Stored rows:
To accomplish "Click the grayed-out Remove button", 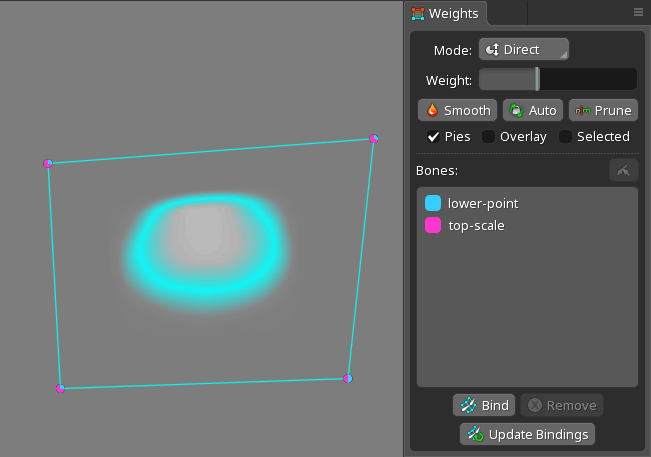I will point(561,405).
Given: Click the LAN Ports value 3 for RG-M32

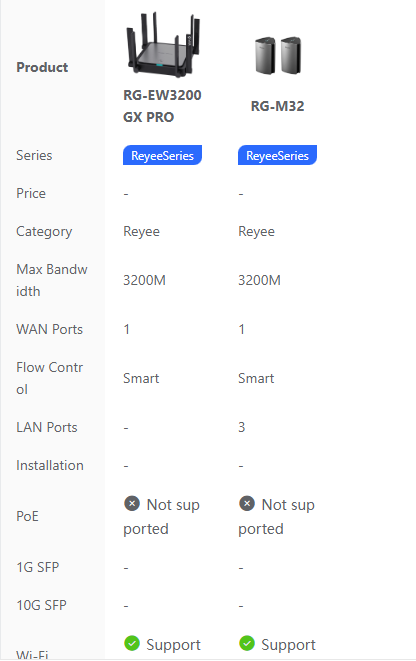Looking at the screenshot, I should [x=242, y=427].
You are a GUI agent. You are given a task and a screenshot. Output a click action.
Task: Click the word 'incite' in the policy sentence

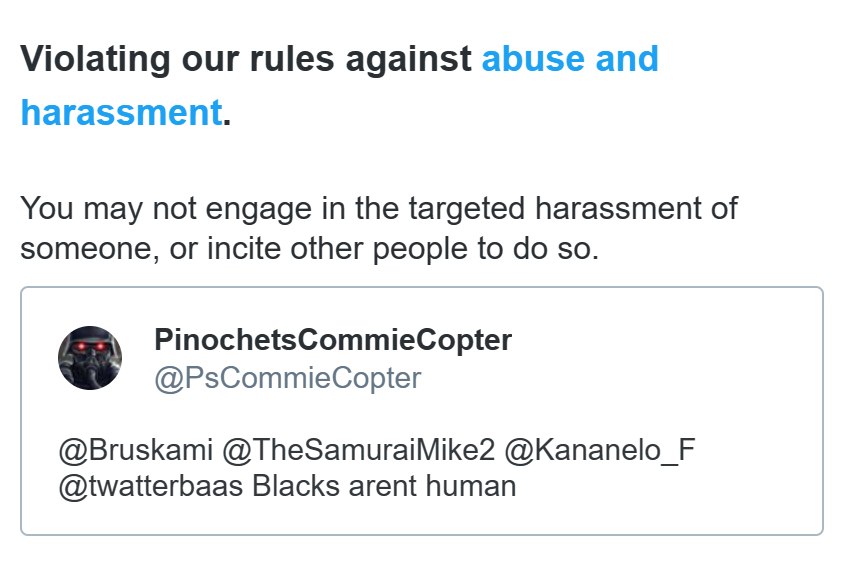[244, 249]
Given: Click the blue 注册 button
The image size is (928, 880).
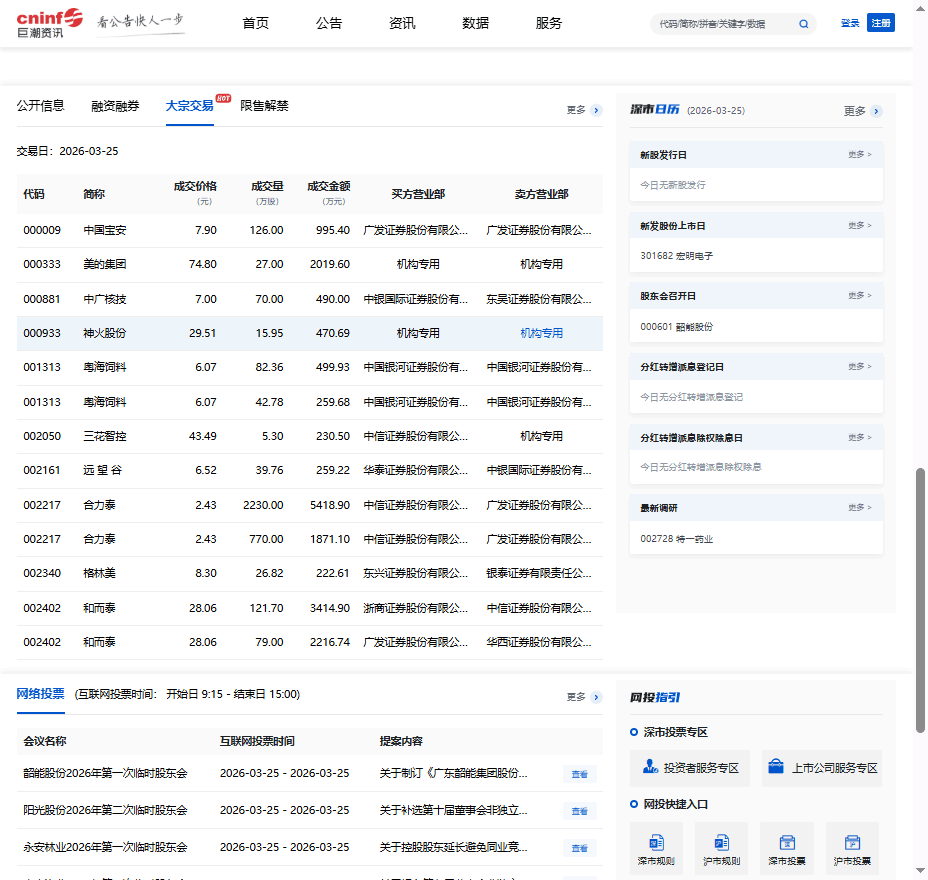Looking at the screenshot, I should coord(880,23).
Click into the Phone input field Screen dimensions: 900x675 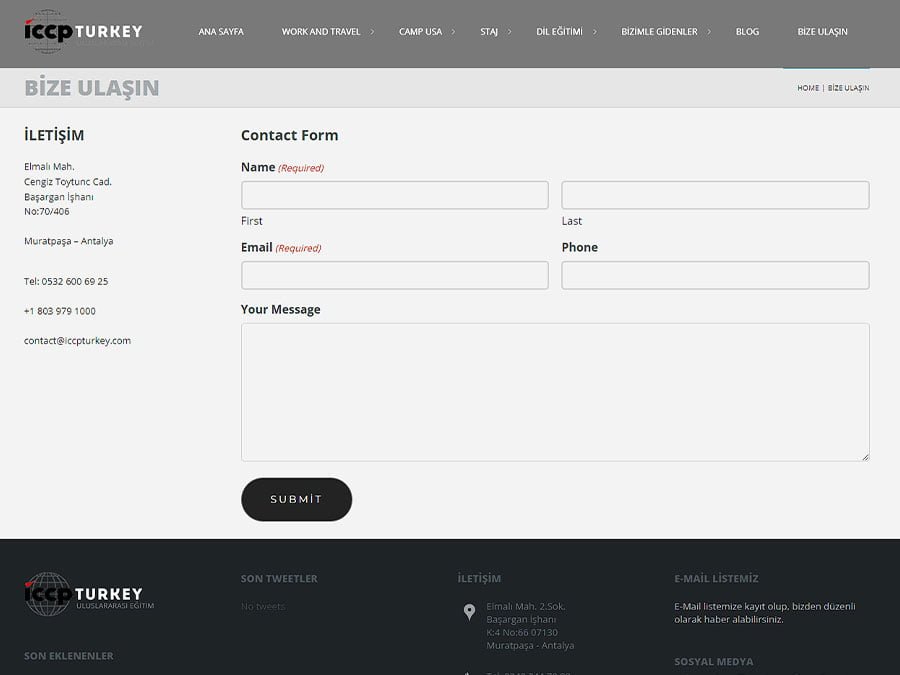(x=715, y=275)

Problem to work on: Please give the items again, starting with the line with "Given: Click the LAN Ports value 3 for RG-M32" and going on through the line with "Looking at the screenshot, I should coord(880,23).", renaming "policy sentence" as "policy statement" and leaving everything else unchanged. Leave the pictures out of your answer.

Exercise result:
Given: Click the LAN Ports value 3 for RG-M32

Looking at the screenshot, I should [x=242, y=427].
You are a GUI agent. You are given a task and a screenshot. Output a click action.
Task: Click the word 'incite' in the policy statement

[244, 249]
Given: Click the blue 注册 button
The image size is (928, 880).
Looking at the screenshot, I should coord(880,23).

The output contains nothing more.